How is a Hemorrhagic Stroke Treated? 

The acute phase lasts from the first minutes to hours after symptoms start. During this phase, treatment focuses on relieving pressure on the brain and preventing further damage. A procedure or surgery may be done to repair the ruptured (burst) aneurysm. A drain may be placed into the brain to relieve pressure. Medicines to control blood pressure may be given through an IV line. Seizure medicine is often given. Tests will likely be done to check for other aneurysms in the brain. If they are found, surgery may be done to reduce the risk that they will burst and bleed.

After the acute phase, treatment focuses on recovery. Long-term damage from a stroke can include paralysis, trouble speaking or understanding and trouble thinking clearly.
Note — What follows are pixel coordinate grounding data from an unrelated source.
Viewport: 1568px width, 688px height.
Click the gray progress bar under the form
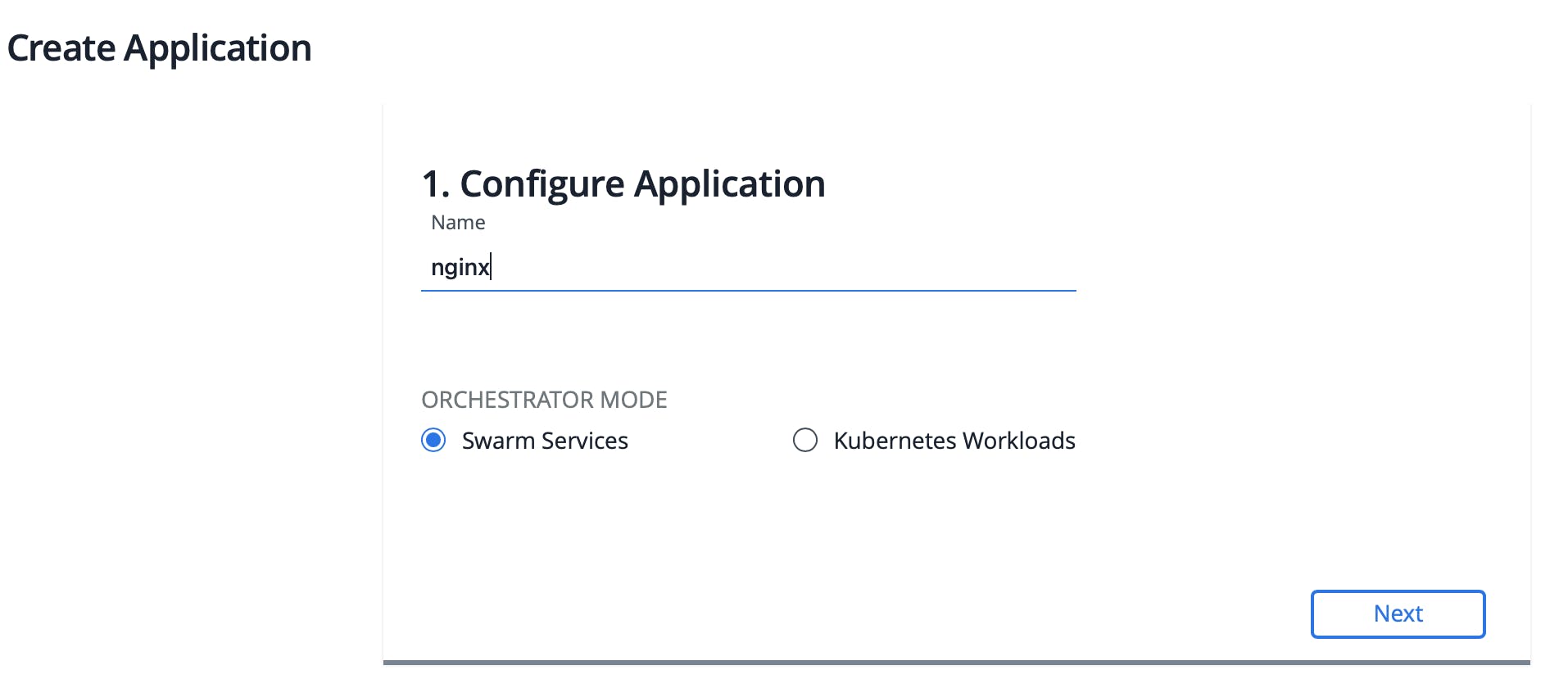coord(956,662)
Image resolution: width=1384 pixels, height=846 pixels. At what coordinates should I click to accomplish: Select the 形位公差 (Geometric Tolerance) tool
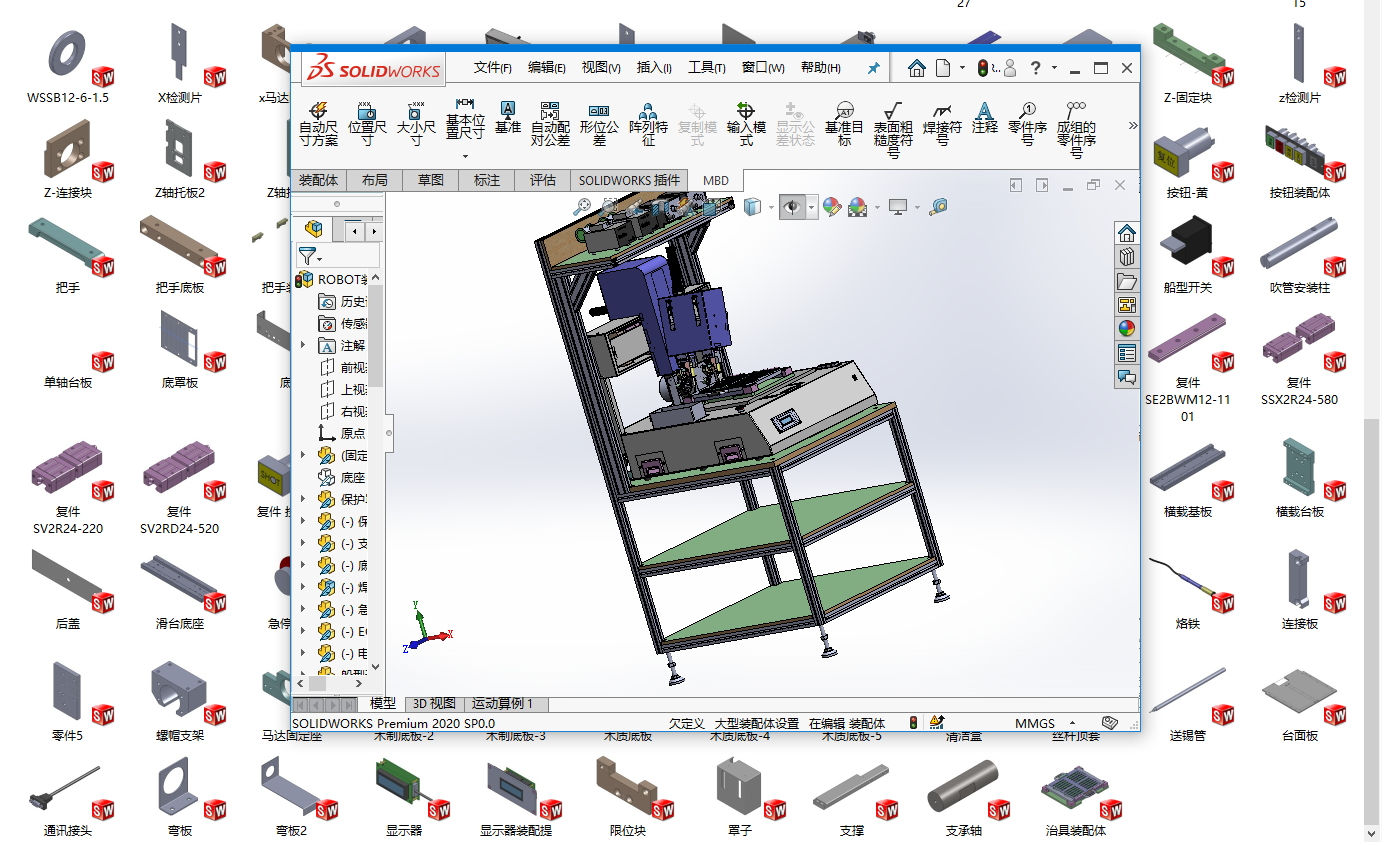click(599, 123)
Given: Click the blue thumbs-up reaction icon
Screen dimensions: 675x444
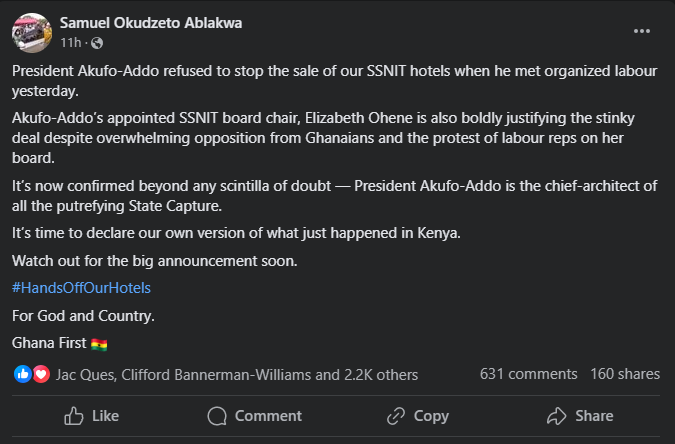Looking at the screenshot, I should coord(23,375).
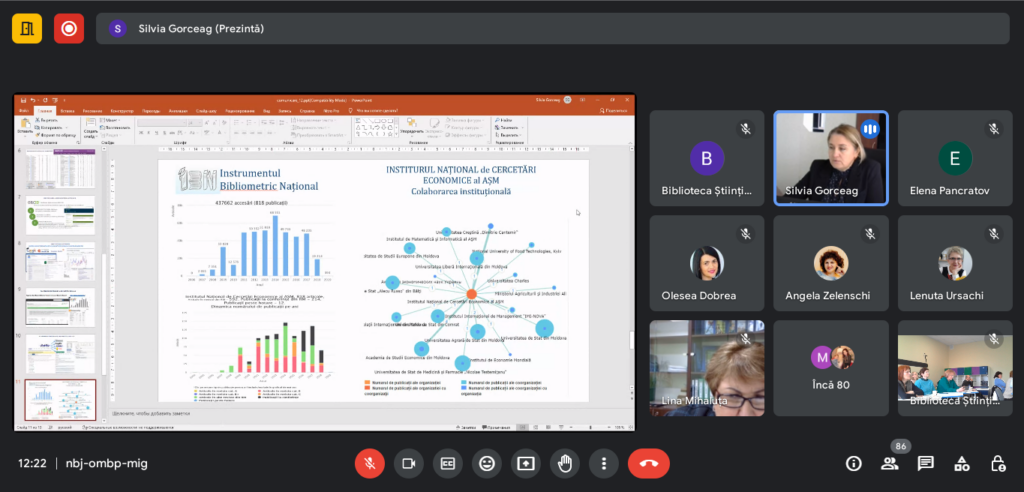Click the yellow icon at top left
Viewport: 1024px width, 492px height.
pyautogui.click(x=27, y=28)
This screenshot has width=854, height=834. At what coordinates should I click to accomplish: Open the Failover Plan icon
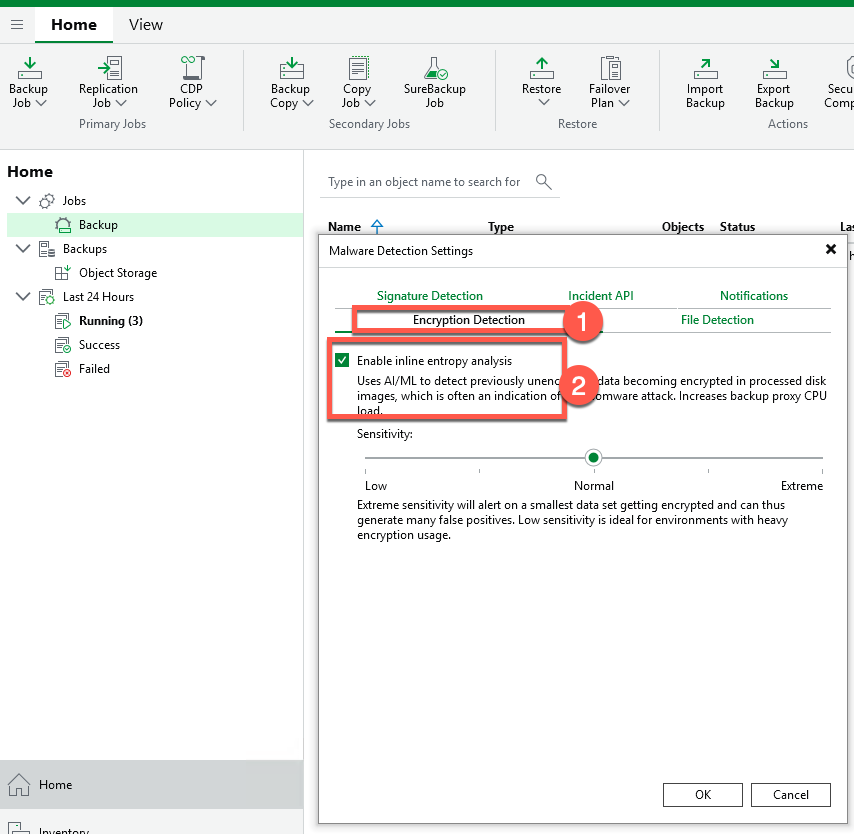pos(609,68)
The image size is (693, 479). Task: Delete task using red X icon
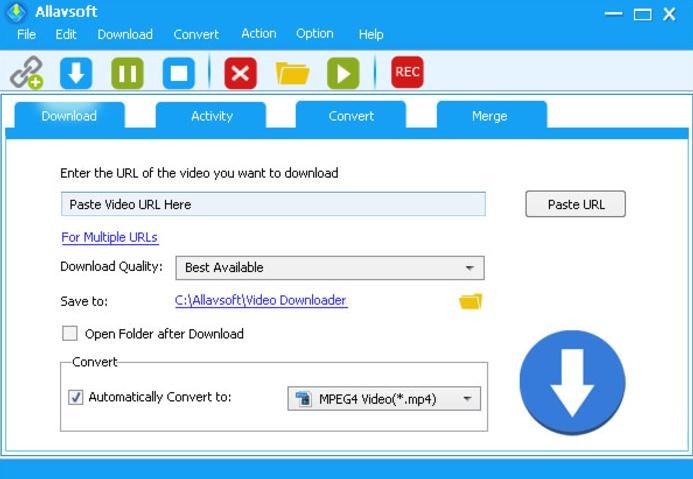[x=240, y=73]
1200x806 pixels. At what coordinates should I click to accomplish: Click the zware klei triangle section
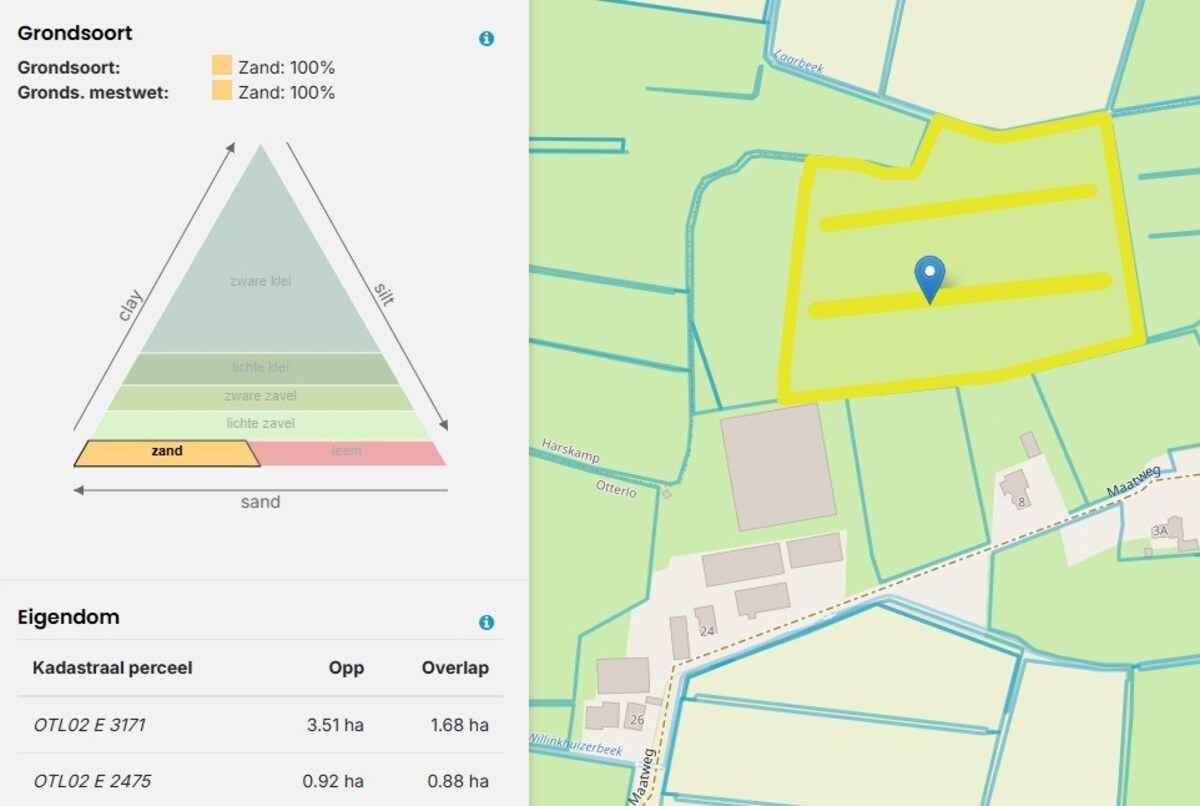click(261, 281)
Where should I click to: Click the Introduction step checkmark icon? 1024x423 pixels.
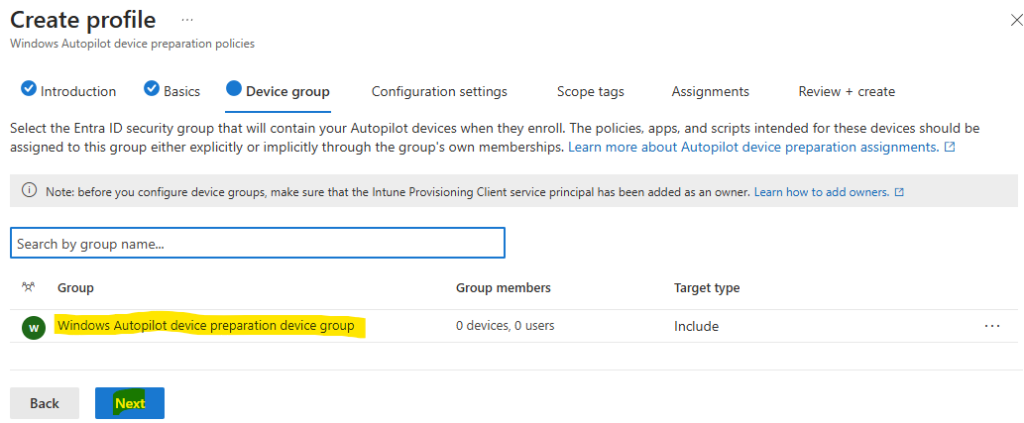(x=28, y=88)
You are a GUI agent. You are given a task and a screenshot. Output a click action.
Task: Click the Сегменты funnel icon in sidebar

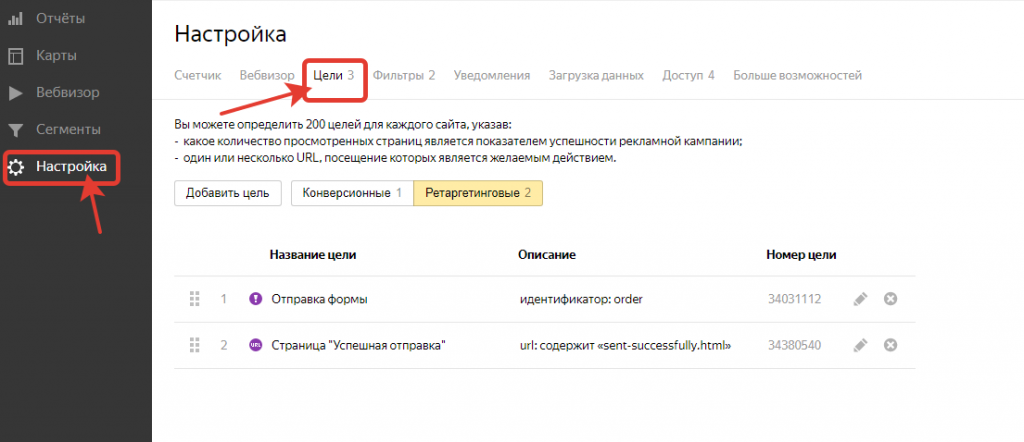click(x=16, y=130)
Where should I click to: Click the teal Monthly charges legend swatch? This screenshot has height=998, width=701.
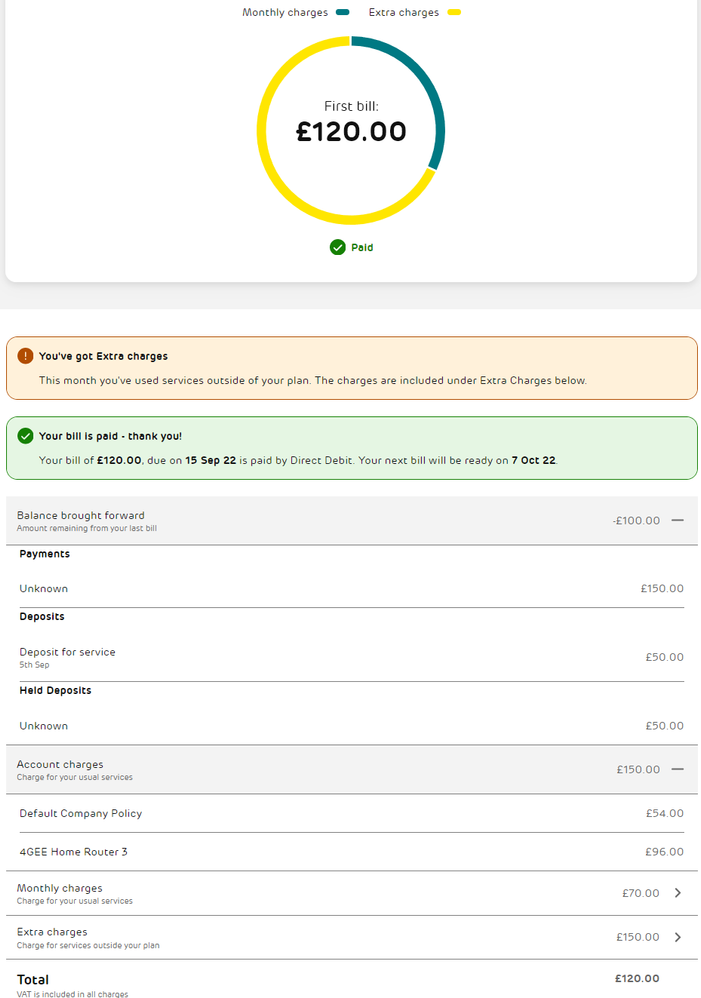click(x=343, y=13)
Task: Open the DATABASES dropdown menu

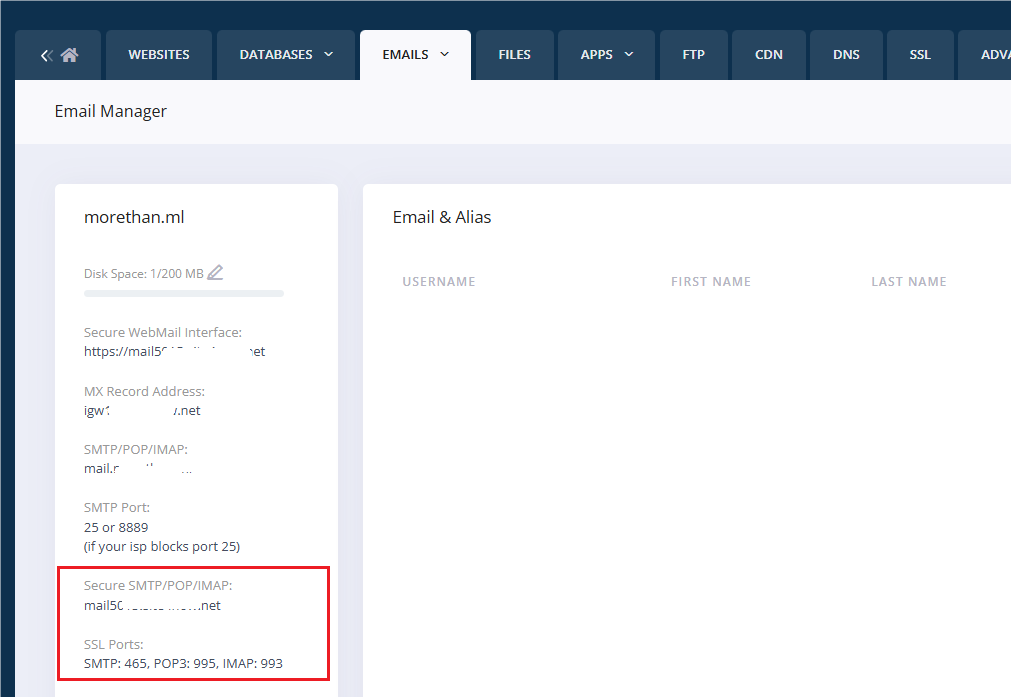Action: pyautogui.click(x=286, y=54)
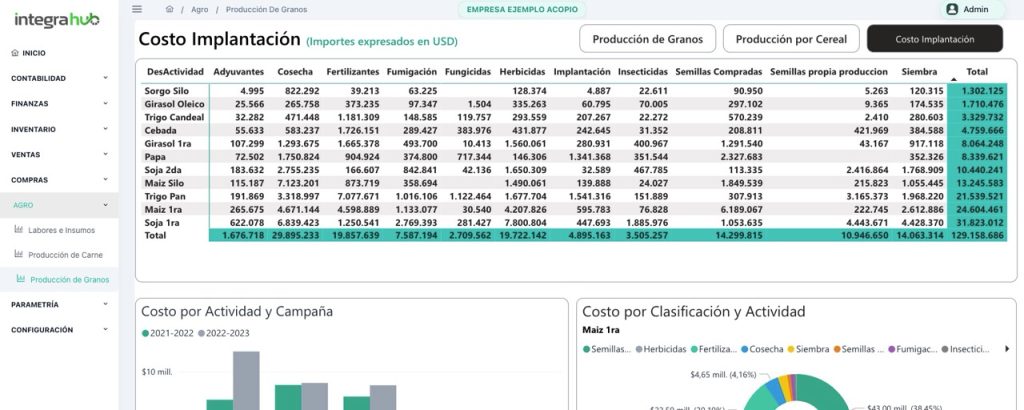Screen dimensions: 1024x410
Task: Switch to Producción por Cereal tab
Action: coord(790,39)
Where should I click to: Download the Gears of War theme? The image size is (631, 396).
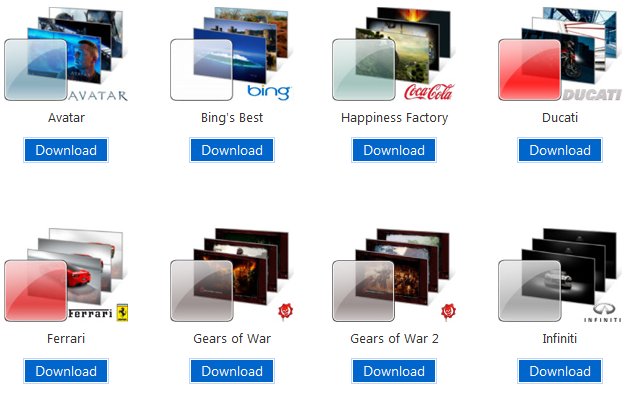tap(232, 371)
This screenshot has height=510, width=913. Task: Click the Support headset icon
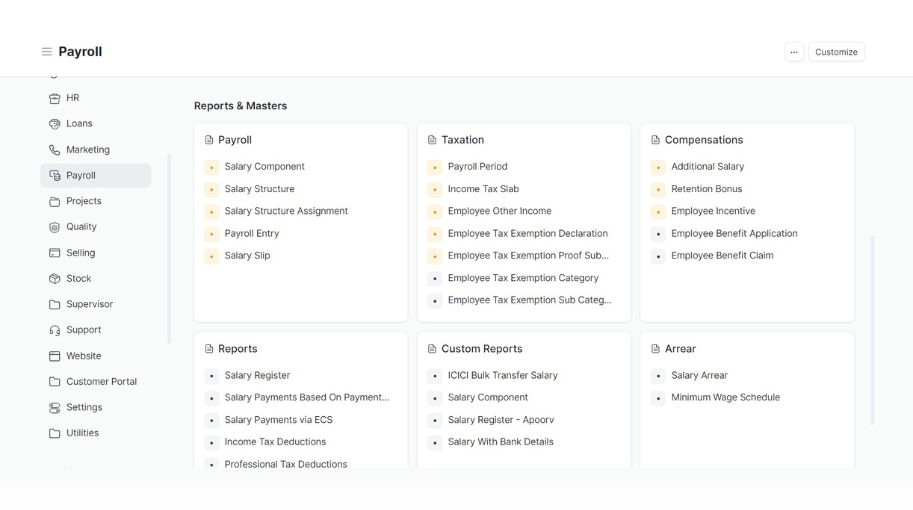55,330
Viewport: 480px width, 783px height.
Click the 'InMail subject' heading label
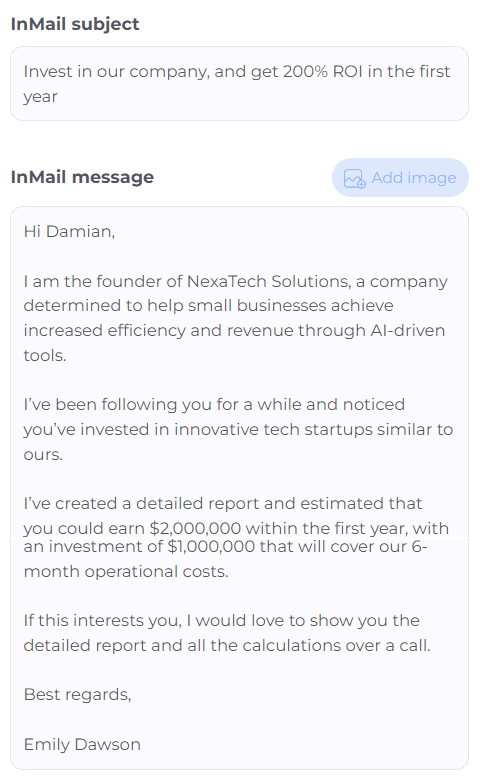[x=75, y=24]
Rehabilitation (rehab) can help reduce these effects and regain skills. Rehab starts in the hospital and generally continues in an inpatient or outpatient facility and eventually at home. It will focus on regaining lost skills. It may include:

  • Help regaining movement
  • Therapy for speech and language
  • Help with swallowing
  • Help reducing risk factors for another stroke, such as smoking

In addition, medicines that help prevent another stroke may be given. These include medicines to control blood pressure and prevent bleeding.